TWO companies have each been fined £3,000 after polluting a stream in St Helens with thousands of litres of diesel, following a prosecution brought by the Environment Agency.

P & H (1925) Limited and Autobar Limited were both convicted of causing the diesel to enter Clipsley Brook, a tributary of Sankey Brook, from their shared site at the Haydock Industrial Estate.

St Helens Magistrates Court heard how the Environment Agency's 24-hour Regional Communications Centre received several calls from the public about oil in the brook on April 13, 1996. Agency staff went to investigate and found that a surface water outlet to the brook, designed to carry only clear rainwater, was discharging neat diesel into the water.
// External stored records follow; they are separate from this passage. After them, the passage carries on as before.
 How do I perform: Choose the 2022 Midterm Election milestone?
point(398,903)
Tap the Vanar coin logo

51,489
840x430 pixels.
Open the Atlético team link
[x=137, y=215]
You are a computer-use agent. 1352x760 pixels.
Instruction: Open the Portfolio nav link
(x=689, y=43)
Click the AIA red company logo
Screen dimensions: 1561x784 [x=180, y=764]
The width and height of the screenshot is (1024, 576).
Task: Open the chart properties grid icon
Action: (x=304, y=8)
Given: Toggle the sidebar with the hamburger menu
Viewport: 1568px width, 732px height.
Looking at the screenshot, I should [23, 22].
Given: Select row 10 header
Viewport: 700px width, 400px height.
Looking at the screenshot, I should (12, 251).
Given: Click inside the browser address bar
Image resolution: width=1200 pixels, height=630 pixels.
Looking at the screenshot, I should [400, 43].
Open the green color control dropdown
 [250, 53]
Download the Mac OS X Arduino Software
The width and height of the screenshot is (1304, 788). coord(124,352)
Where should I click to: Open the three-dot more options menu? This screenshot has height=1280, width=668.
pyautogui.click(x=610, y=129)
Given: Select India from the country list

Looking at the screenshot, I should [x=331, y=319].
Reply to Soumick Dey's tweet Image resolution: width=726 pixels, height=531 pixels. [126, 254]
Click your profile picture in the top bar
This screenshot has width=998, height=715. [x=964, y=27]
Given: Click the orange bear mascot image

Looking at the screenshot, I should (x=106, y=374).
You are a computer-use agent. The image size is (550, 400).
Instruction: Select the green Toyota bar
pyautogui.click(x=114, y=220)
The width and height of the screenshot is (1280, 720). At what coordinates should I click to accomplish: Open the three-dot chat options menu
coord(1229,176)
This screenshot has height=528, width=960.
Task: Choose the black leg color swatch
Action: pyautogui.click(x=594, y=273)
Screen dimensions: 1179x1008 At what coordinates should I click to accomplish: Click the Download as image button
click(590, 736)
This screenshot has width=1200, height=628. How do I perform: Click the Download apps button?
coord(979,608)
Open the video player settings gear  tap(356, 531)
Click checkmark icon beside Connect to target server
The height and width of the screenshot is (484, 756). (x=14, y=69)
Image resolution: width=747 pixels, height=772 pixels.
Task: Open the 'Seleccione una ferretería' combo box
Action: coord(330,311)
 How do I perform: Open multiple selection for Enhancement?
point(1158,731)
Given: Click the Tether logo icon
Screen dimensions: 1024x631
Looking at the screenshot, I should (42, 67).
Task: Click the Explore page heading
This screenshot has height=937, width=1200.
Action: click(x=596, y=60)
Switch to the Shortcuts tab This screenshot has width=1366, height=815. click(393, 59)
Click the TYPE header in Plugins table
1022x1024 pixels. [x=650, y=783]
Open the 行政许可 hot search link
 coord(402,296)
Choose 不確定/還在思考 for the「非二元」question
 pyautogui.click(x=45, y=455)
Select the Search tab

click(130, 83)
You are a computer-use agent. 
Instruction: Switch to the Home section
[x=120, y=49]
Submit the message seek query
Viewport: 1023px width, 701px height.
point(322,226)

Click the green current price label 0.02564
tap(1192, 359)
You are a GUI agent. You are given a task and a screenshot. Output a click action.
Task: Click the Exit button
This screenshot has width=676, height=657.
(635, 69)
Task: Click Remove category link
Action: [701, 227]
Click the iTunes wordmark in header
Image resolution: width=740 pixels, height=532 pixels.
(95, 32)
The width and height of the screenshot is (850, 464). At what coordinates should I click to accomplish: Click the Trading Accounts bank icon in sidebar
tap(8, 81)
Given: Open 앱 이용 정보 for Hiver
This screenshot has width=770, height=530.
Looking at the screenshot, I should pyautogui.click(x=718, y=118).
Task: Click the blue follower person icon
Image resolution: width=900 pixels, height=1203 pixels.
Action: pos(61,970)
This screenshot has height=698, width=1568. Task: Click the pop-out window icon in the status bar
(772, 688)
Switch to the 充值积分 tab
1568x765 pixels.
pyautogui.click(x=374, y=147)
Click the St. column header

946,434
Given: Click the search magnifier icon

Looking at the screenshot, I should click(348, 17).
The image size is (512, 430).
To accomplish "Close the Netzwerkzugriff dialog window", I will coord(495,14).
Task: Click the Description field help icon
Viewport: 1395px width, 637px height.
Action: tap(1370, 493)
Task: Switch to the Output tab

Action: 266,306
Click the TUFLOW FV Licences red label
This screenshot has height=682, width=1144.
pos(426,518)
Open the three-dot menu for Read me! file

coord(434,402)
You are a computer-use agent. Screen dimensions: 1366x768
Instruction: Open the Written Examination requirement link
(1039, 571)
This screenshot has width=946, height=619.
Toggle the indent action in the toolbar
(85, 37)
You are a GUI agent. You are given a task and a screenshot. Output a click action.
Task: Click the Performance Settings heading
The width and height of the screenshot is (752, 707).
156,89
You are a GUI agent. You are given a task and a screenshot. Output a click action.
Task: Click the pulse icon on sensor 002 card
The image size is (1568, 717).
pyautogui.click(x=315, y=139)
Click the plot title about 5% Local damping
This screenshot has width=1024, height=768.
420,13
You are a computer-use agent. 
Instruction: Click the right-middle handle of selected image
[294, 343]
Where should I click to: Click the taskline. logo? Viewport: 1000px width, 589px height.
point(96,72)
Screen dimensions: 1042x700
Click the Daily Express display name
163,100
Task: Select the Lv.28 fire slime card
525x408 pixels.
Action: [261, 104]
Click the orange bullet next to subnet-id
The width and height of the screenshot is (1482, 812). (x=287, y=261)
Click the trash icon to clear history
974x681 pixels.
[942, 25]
Manholes were checked and oil was found to be entering one of them from the P & H/Autobar site.

The Environment Agency's investigation of the site continued for two weeks, but no source of the leaking diesel could be found. The leaking oil was initially suspected to be coming from a heating tank serving Autobar's premise. The tank and its pipework were checked but no problems were found. On April 30, Autobar refilled the tank but two days later there were more complaints about oil in Clipsley Brook which was again confirmed as diesel.

The tank was checked and was empty - despite 5,000 litres of diesel being delivered on April 30. A further investigation revealed that a manhole at the front of P & H's premises was heavily contaminated with diesel, and that there must have been a previously-unknown connection between Autobar's heating oil pipeline and the P & H site.

The problem was eventually traced to a pipe linking Autobar's tank with P & H's, terminating at a point where a redundant boiler had previously been removed. An underground section of this pipe was tested and found to be leaking - causing oil to reach into the brook.

A specialist clean-up company completed the removal of the diesel from Clipsley Brook.

Autobar and P & H were both fined £3,000 by magistrates but costs were deferred to allow the defendants to make written representations to the court.